Commenta l'editoriale del quotidiano Folha de S. Paulo

“Ciò che si crea per migliorare l'economia non funziona se l'economia non migliora”, dice Folha de S. Paulo (parafrasi del riassunto di un editoriale).

Dopo aver definito la dittatura militare una “dictabranda” (editoriale del 17 novembre 2009) – con successivo riconoscimento dell'errore – e propugnato il disprezzo della volontà popolare in democrazia affinché la “riforma” del lavoro, plasmata secondo gli interessi economici, potesse essere implementato (redazione del 02/05/2017),1 il giornale Folha de S. Paul, ora, in un nuovo editoriale, rende pubblico, quando si tratta di questioni sindacali, riaffermare il suo lato bolsonarista, anche se per apparire diverso, alla fine, tesse una critica in qualche modo senza contesto al governo Bolsonaro.

Al di là del suo ruolo di veicolo di informazione, l'azienda in questione ha da tempo assunto il carattere di testimonial della “riforma” sindacale e, a tal fine, ha voluto creare vari fatti e diffondere versioni distorte della realtà. Questa volta è riuscito anche a fare un passo in più: quello della completa dissimulazione.

Nell'editoriale del 13 novembre 2021, “Lavoro riformato”,2 l'azienda e il datore di lavoro Folha de S. Paul, i cui giornalisti hanno scioperato il 10/11/21, per salari migliori,3 elogia i cambiamenti apportati dalla “riforma”, senza fornire alcun fondamento fattuale alla sua recalcitrante difesa, anch'essa fuori contesto, ma che ha certamente qualche finalità ancora non ben compresa.
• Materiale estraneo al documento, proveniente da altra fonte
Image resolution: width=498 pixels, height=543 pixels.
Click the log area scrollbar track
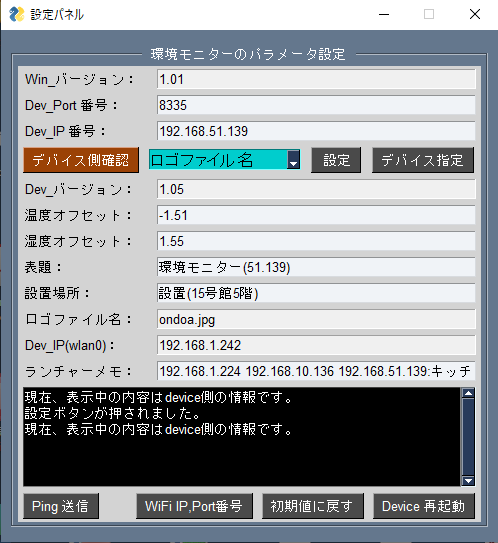(x=468, y=437)
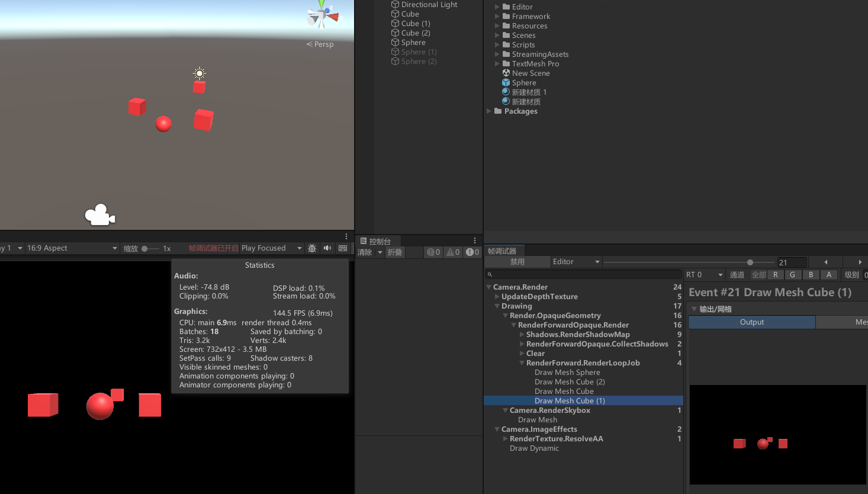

Tra l'altro, l'editoriale, in primo luogo, suggerisce che le obiezioni alla riforma sono meramente “politiche”, cercando, intenzionalmente, di squalificare le critiche e delegittimare il dibattito. Difende, poi, il part-time e il lavoro intermittente con la riproduzione di una retorica vuota e superata, tanto criticata per costituire forme di assunzione “aderenti alla pratica del mondo del lavoro contemporaneo, più ancorato a mansioni temporanee e occupazioni multiple ”.
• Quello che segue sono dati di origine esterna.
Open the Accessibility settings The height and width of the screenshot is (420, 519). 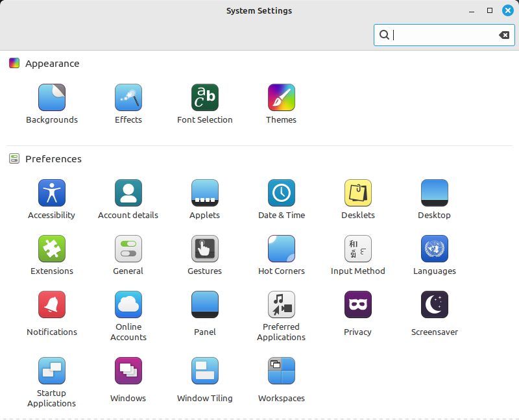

Seguendo la logica della sfacciataggine, afferma che queste tipologie di assunzioni – tradotte nell'espressione ideologica “maggiore flessibilità” – avrebbero potuto generare più posti di lavoro, esprimendo già il riconoscimento che tale effetto non si è riprodotto. Ma, senza parlare di questo nello specifico, tiene a sottintendere che se non si fosse verificata la generazione di un maggior numero di posti di lavoro, ci sarebbe stata, con la creazione di tali modalità, almeno la speranza che tale effetto si verificasse , affermando, perentoriamente (anche senza alcuna argomentazione concreta), che prima, senza questa modifica legislativa, la creazione di posti di lavoro era “quasi impossibile”.
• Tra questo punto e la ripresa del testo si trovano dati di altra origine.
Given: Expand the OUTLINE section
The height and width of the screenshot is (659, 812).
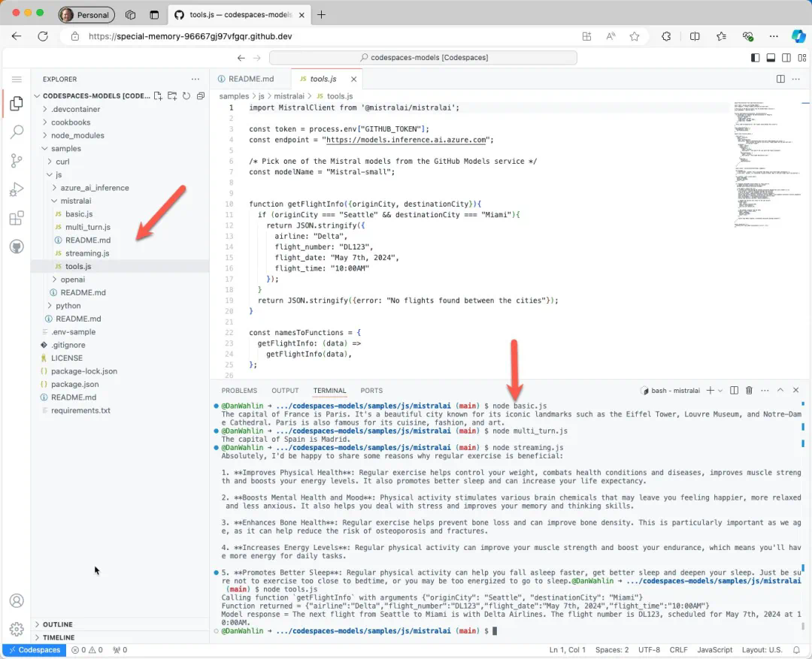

Aggiunge anche la fallacia, con un pizzico di sensazionalismo populista, che l'impossibilità di formalizzare i posti di lavoro colpisse soprattutto i lavoratori meno qualificati, «rimasti fuori dalle garanzie stabilite dalla normativa». Ovviamente non si rende conto della grande contraddizione esplicita, che consiste nell'accusare le assunzioni ordinarie come fattore che allontana i lavoratori dalle garanzie legali e, nel contempo, formulare una difesa di tali “nuove” modalità, che, concretamente, favoriscono la riduzione delle garanzie stabilite dalla normativa attraverso la riduzione dei salari e dei diritti, principalmente quelli derivanti dalle norme collettive. Il lavoratore intermittente, inoltre, pur essendo formalmente e statisticamente un lavoratore dipendente, in pratica è un disoccupato costante, con possibilità di lavoro piccole, imprevedibili, moleste e mal retribuite. E il part-time, come declina la legge stessa, sotto l'aspetto degli effetti, è un lavoro incompleto, ma, quasi sempre, con posti di lavoro pieni.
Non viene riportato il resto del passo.